• _Text block_:
= = = =

Always try to imagine the resulting closure type of your Lambda expression, that helped me a lot, and I hope it can help you too.
See this draft, under 5.1.2 [expr.prim.lambda], subclause 5:
The closure type for a lambda-expression has a public inline function call operator (13.5.4) whose parameters
and return type are described by the lambda-expression’s parameter-declaration-clause and trailingreturn-
type respectively. This function call operator is declared const (9.3.1) if and only if the lambdaexpression’s
parameter-declaration-clause is not followed by mutable.
Edit on litb's comment:
Maybe they thought of capture-by-value so that outside changes to the variables aren't reflected inside the lambda? References work both ways, so that's my explanation. Don't know if it's any good though.
Edit on kizzx2's comment:
The most times when a lambda is to be used is as a functor for algorithms. The default constness lets it be used in a constant environment, just like normal const-qualified functions can be used there, but non-const-qualified ones can't. Maybe they just thought to make it more intuitive for those cases, who know what goes on in their mind. :)
I was under the impression that the
whole point of capture-by-value is to
allow the user to change the temporary
-- otherwise I'm almost always better off using capture-by-reference, aren't
I?

= = = =

• _Task directions_:
Answer these questions about the text above on lambda expressions:
1. Which section and subclause of the draft does the text cite?
2. According to the quoted passage, under what condition is the closure type's function call operator declared const?
3. In the edit on kizzx2's comment, what is named as the most frequent use of a lambda?

• _Information provided_:
= = = =

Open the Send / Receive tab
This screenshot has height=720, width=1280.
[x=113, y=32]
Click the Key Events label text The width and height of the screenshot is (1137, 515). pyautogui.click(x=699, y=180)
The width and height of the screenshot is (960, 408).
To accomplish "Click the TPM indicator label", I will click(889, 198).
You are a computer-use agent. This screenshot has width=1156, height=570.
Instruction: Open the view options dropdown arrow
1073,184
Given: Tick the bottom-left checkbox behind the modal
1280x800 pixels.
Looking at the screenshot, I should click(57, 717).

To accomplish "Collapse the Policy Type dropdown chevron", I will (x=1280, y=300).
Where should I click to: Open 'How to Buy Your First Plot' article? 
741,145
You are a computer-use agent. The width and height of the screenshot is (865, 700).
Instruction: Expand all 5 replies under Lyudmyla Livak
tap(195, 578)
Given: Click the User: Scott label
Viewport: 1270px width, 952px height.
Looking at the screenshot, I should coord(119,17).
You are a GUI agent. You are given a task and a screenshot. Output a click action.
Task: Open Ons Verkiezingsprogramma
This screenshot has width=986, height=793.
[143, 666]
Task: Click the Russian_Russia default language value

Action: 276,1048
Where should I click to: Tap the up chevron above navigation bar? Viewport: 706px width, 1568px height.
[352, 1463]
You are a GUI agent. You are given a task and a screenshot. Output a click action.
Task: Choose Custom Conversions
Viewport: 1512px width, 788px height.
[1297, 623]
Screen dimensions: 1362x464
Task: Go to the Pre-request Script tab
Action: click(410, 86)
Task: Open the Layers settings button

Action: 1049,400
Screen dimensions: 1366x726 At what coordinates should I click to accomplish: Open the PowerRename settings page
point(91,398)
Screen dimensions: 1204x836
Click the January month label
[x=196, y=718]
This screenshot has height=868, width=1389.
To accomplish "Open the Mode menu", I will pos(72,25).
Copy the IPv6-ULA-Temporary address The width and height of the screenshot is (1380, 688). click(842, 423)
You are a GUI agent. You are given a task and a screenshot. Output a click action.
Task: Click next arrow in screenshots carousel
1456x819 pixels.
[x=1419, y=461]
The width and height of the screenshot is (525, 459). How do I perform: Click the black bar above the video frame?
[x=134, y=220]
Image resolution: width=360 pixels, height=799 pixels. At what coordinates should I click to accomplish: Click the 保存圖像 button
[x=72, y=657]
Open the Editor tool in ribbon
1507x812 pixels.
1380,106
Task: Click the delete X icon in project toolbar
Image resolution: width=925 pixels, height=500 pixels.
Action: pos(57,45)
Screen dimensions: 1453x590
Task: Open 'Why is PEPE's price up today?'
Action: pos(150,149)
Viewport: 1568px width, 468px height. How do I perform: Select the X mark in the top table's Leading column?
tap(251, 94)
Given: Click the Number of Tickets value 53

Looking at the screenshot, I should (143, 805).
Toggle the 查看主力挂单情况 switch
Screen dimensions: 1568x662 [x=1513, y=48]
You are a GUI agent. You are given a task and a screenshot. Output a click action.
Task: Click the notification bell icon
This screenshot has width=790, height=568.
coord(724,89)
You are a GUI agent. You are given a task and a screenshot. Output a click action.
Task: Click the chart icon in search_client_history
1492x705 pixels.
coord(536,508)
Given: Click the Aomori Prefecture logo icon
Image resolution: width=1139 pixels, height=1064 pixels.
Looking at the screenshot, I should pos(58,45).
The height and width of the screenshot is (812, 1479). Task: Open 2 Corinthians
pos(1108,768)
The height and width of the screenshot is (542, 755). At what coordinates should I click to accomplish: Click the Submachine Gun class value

= = = =

• _The solution_:
1. Section 5.1.2 [expr.prim.lambda], subclause 5.
2. It is declared const if and only if the lambda expression's parameter-declaration-clause is not followed by mutable.
3. A lambda is most often used as a functor for algorithms.